Task to carry out: From the line containing "News (662, 69)" down to the final line of the entries below, return each line exactly and drop the pictures.

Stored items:
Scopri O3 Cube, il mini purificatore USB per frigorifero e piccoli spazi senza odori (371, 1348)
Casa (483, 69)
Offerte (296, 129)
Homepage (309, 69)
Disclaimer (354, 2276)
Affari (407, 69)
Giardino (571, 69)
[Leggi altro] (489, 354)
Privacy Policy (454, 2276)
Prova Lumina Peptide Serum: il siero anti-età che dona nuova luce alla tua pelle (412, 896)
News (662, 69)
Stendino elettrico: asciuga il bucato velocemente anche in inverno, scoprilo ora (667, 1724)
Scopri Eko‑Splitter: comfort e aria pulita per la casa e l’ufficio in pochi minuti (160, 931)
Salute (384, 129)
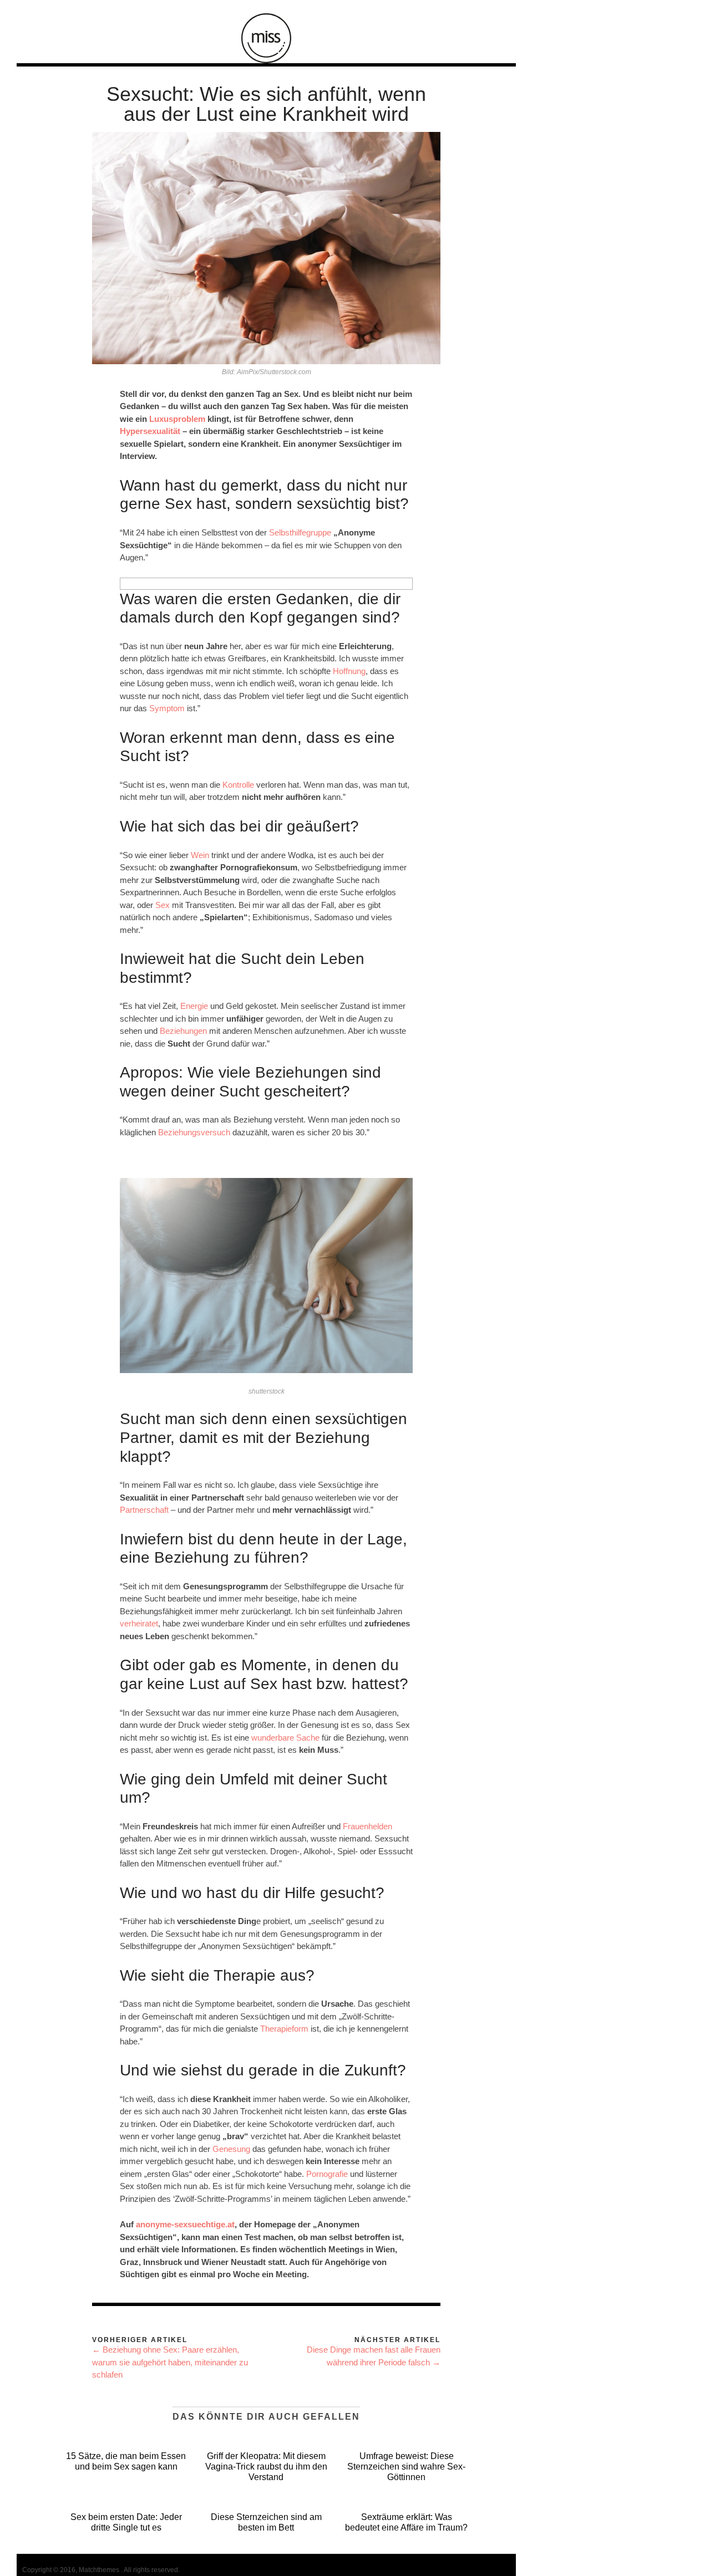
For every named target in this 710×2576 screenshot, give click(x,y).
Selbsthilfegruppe (300, 532)
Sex (162, 905)
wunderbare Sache (285, 1737)
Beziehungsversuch (194, 1132)
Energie (194, 1006)
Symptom (167, 708)
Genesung (231, 2149)
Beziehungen (183, 1030)
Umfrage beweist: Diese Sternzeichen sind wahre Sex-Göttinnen (406, 2466)
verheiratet (139, 1623)
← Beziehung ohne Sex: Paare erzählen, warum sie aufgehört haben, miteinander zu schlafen (170, 2362)
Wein (200, 855)
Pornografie (327, 2174)
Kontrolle (238, 784)
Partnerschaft (144, 1509)
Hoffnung (349, 671)
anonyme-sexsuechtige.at (185, 2224)
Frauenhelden (367, 1826)
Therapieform (284, 2028)
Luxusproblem (177, 419)
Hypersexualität (150, 431)
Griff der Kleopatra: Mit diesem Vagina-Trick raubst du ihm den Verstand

Result:
News (662, 69)
Stendino elettrico: asciuga il bucato velocemente anche in inverno, scoprilo ora (667, 1724)
Scopri Eko‑Splitter: comfort e aria pulita per la casa e l’ufficio in pochi minuti (160, 931)
Salute (384, 129)
For every named target in this 710×2576 screenshot, give click(x,y).
Selbsthilfegruppe (300, 532)
Sex (162, 905)
wunderbare Sache (285, 1737)
Beziehungsversuch (194, 1132)
Energie (194, 1006)
Symptom (167, 708)
Genesung (231, 2149)
Beziehungen (183, 1030)
Umfrage beweist: Diese Sternzeichen sind wahre Sex-Göttinnen (406, 2466)
verheiratet (139, 1623)
← Beziehung ohne Sex: Paare erzählen, warum sie aufgehört haben, miteinander zu schlafen (170, 2362)
Wein (200, 855)
Pornografie (327, 2174)
Kontrolle (238, 784)
Partnerschaft (144, 1509)
Hoffnung (349, 671)
anonyme-sexsuechtige.at (185, 2224)
Frauenhelden (367, 1826)
Therapieform (284, 2028)
Luxusproblem (177, 419)
Hypersexualität (150, 431)
Griff der Kleopatra: Mit diesem Vagina-Trick raubst du ihm den Verstand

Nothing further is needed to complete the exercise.